## Work request
Find the line with "The height and width of the screenshot is (765, 2540)." and the line with "is (1074, 547)." in the entries below; output exactly those two lines, every line between them, and no others.

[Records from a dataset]
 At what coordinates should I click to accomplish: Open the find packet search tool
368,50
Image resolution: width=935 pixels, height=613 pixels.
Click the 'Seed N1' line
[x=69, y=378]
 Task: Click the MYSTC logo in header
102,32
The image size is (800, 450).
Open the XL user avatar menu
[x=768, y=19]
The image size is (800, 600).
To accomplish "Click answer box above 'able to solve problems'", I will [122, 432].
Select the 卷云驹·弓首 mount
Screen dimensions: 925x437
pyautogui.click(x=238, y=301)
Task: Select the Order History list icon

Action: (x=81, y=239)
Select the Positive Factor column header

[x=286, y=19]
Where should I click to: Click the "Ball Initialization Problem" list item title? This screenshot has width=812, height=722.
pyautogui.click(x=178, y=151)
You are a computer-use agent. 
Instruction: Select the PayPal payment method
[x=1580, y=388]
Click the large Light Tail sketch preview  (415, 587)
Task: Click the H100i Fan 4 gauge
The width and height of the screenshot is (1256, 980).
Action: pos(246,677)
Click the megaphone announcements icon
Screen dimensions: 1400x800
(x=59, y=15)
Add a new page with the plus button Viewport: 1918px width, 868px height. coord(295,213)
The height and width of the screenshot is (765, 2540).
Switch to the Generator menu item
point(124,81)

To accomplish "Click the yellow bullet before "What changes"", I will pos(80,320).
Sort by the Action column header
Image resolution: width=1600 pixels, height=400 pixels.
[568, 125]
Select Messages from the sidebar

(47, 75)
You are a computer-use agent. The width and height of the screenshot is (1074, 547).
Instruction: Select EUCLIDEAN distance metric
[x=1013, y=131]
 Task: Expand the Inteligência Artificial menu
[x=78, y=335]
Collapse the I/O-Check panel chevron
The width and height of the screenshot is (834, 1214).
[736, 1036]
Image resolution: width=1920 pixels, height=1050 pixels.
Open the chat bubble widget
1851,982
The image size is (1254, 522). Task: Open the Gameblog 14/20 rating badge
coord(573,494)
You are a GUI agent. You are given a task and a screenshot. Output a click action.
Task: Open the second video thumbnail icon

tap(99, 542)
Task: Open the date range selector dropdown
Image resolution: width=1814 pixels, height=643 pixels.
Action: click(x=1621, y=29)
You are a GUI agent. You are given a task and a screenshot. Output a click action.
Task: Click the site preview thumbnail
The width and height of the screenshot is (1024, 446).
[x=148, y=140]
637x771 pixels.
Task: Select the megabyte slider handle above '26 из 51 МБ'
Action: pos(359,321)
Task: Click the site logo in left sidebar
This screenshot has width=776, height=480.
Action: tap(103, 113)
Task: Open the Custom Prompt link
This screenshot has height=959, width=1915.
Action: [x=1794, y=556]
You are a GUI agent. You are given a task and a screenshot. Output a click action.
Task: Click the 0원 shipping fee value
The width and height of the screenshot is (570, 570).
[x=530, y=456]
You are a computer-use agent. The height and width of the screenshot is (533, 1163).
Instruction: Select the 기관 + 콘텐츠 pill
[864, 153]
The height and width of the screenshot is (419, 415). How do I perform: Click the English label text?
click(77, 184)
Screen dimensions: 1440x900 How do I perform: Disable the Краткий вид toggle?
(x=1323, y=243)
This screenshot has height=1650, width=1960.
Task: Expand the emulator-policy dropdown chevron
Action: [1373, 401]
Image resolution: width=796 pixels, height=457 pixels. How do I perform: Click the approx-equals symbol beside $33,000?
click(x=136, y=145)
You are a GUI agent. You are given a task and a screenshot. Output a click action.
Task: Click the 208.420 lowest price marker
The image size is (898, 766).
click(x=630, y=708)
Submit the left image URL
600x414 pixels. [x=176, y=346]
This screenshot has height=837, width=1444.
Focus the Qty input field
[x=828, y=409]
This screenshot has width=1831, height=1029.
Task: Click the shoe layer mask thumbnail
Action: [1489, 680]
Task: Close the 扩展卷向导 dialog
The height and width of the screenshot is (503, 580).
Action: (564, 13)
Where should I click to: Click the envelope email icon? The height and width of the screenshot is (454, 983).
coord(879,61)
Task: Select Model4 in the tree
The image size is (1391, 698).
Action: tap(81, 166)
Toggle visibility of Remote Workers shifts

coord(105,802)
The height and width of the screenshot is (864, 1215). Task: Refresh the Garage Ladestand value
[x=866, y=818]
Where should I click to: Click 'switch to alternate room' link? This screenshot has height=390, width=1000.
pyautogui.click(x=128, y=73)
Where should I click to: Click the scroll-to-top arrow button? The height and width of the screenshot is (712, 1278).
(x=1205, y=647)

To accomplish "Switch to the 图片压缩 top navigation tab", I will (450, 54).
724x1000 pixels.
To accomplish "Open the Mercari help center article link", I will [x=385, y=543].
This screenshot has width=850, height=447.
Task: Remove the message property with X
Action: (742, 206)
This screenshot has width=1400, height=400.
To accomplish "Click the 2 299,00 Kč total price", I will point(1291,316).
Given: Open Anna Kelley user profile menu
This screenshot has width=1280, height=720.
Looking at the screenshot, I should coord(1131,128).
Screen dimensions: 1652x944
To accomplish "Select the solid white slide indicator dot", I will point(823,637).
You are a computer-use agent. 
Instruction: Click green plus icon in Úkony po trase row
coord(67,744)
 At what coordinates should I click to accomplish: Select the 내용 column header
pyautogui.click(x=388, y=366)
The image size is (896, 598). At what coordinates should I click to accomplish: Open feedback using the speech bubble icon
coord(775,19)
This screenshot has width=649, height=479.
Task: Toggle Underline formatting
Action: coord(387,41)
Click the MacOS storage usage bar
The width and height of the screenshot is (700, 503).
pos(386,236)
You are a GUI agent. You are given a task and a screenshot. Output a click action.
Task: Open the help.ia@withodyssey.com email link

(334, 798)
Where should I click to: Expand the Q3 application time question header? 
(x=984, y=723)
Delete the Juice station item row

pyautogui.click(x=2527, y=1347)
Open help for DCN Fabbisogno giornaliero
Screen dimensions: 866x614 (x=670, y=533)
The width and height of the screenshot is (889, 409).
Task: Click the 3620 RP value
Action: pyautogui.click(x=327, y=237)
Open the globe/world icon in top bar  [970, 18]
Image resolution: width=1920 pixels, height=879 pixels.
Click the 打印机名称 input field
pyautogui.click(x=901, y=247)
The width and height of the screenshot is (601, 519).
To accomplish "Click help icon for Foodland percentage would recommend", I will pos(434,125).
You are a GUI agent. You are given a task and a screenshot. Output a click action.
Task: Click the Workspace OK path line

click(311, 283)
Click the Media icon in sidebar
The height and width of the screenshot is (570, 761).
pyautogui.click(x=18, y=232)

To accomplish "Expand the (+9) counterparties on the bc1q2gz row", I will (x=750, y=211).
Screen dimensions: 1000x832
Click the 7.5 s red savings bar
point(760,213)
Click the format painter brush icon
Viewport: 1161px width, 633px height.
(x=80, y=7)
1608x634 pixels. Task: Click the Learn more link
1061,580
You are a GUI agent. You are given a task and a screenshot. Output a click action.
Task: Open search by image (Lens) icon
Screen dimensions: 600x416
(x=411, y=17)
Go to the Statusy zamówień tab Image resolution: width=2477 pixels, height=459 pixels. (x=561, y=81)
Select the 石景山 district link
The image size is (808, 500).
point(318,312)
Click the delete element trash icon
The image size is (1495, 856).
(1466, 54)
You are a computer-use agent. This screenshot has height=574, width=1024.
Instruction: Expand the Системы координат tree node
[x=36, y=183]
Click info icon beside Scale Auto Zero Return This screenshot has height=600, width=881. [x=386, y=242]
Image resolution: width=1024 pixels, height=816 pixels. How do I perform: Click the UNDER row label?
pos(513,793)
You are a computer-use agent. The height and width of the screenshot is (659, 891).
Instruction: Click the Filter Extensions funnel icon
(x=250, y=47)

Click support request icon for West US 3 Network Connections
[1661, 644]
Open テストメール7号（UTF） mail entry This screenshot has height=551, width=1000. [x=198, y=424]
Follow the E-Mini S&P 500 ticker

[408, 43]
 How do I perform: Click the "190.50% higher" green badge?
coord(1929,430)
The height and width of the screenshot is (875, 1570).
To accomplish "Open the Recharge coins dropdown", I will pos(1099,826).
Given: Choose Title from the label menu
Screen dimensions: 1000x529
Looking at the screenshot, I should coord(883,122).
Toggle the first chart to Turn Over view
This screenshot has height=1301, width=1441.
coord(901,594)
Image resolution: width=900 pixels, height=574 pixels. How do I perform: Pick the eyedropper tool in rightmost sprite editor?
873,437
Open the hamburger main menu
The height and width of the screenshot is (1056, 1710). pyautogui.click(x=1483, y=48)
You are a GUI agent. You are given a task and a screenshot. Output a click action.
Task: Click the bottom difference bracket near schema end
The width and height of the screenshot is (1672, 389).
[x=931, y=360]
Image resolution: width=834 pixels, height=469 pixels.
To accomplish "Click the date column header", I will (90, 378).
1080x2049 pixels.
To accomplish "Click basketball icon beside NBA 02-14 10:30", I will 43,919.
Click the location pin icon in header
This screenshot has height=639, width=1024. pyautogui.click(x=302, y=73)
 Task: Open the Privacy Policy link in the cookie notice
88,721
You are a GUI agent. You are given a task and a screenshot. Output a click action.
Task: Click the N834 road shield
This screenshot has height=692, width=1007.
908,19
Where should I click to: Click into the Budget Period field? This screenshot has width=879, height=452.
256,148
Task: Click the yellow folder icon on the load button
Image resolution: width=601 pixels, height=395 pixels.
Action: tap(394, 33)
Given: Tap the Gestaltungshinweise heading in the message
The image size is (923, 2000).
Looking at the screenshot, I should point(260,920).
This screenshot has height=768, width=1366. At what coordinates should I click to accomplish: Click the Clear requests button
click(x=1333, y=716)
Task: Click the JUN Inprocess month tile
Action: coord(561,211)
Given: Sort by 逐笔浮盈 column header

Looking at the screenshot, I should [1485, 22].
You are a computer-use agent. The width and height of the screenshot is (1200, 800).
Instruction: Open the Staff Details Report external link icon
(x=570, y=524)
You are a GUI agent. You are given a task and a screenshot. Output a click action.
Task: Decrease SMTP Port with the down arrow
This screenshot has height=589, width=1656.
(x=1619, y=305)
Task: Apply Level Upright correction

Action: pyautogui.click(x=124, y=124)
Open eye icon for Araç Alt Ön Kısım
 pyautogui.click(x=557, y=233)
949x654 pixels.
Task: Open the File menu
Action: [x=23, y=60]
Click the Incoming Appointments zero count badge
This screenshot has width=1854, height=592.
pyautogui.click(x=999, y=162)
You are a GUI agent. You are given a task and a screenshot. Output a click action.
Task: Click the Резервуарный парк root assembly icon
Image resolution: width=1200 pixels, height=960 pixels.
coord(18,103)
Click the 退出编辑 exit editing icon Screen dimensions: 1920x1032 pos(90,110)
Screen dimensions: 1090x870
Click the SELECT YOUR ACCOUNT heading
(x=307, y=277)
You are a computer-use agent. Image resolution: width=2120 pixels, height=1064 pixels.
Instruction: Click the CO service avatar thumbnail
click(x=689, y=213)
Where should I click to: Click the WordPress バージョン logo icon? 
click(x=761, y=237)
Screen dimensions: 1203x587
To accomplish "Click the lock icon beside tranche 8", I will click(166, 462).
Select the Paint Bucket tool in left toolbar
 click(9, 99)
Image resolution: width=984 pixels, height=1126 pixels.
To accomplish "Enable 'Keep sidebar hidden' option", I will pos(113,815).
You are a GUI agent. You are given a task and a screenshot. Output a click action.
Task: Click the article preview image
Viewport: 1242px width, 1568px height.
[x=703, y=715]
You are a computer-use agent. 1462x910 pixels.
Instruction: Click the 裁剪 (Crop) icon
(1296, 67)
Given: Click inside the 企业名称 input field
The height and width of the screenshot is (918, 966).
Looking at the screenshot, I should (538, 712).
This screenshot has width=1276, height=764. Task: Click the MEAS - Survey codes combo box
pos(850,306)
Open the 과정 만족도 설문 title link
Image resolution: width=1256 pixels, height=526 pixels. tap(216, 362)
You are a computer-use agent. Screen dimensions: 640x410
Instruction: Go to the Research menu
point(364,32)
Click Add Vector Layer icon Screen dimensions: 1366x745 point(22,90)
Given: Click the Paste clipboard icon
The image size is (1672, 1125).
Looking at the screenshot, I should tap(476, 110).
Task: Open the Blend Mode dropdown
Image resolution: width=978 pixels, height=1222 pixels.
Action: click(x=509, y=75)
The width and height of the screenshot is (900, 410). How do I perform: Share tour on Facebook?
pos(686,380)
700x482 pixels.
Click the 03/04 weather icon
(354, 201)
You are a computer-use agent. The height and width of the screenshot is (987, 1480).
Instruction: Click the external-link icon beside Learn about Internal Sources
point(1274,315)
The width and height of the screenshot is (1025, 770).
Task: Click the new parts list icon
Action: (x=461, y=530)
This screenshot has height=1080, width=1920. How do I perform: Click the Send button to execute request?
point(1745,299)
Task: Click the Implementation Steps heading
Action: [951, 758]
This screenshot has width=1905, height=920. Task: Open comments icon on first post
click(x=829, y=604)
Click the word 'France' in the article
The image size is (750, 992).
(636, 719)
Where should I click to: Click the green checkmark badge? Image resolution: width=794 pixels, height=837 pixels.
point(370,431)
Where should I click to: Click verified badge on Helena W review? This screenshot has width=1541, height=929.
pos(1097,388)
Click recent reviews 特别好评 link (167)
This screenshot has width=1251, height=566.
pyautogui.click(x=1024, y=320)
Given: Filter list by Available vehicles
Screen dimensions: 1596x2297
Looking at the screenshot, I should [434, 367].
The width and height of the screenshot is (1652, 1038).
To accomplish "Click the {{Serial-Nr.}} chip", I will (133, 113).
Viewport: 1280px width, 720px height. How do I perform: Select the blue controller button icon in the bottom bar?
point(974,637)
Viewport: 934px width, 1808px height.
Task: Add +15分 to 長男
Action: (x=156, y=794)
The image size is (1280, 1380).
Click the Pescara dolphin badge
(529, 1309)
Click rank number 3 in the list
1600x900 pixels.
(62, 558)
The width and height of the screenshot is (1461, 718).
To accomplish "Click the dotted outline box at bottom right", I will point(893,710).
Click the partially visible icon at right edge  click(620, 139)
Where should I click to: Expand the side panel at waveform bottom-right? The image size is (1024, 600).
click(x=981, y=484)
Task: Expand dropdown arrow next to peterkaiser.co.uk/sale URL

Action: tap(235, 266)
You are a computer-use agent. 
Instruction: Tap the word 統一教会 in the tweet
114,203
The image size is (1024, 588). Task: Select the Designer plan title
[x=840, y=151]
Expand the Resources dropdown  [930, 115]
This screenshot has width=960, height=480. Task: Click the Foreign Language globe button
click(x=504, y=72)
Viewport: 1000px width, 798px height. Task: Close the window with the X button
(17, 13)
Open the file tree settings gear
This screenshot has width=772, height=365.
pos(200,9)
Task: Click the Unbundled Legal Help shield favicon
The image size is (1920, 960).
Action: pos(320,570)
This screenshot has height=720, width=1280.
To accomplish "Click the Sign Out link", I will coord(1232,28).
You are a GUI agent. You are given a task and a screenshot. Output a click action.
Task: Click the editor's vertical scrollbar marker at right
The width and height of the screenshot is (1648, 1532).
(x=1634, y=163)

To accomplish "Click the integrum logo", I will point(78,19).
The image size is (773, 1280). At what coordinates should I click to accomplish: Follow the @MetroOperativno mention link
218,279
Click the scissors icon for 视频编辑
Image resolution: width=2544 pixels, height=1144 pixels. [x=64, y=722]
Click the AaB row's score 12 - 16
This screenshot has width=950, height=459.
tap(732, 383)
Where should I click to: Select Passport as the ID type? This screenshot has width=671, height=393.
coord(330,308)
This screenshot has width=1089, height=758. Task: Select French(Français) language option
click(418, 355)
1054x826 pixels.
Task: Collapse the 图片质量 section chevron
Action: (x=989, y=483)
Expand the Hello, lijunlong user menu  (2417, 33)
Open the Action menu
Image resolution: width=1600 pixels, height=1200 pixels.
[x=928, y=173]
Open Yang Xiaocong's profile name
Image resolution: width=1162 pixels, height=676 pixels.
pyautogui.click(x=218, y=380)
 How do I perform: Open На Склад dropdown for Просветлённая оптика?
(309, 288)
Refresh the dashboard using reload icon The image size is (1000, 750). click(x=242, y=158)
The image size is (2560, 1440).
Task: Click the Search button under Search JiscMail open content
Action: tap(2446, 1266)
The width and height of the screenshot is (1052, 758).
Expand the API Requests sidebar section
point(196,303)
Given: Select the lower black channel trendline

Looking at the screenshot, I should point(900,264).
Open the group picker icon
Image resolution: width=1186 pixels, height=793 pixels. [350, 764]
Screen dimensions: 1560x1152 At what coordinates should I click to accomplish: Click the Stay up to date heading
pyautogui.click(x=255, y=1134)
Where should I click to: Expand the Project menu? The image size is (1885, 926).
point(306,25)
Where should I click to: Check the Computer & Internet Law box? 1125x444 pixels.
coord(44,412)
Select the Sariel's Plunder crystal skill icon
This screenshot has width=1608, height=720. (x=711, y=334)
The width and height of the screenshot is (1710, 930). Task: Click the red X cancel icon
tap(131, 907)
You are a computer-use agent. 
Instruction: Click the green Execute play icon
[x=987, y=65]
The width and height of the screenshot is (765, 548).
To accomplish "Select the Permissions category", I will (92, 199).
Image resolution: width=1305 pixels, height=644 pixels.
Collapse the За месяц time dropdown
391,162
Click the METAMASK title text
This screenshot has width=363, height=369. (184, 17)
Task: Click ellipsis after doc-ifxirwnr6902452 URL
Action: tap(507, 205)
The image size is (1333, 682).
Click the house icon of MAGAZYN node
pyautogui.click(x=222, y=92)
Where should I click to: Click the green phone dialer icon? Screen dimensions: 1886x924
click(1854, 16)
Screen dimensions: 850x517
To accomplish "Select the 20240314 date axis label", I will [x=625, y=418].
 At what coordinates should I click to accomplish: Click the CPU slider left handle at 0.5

## Result of this task
The height and width of the screenshot is (765, 2540).
Switch to the Generator menu item
point(124,81)

To accomplish "Click the yellow bullet before "What changes"", I will pos(80,320).
Sort by the Action column header
Image resolution: width=1600 pixels, height=400 pixels.
[568, 125]
Select Messages from the sidebar

(47, 75)
You are a computer-use agent. The width and height of the screenshot is (1074, 547).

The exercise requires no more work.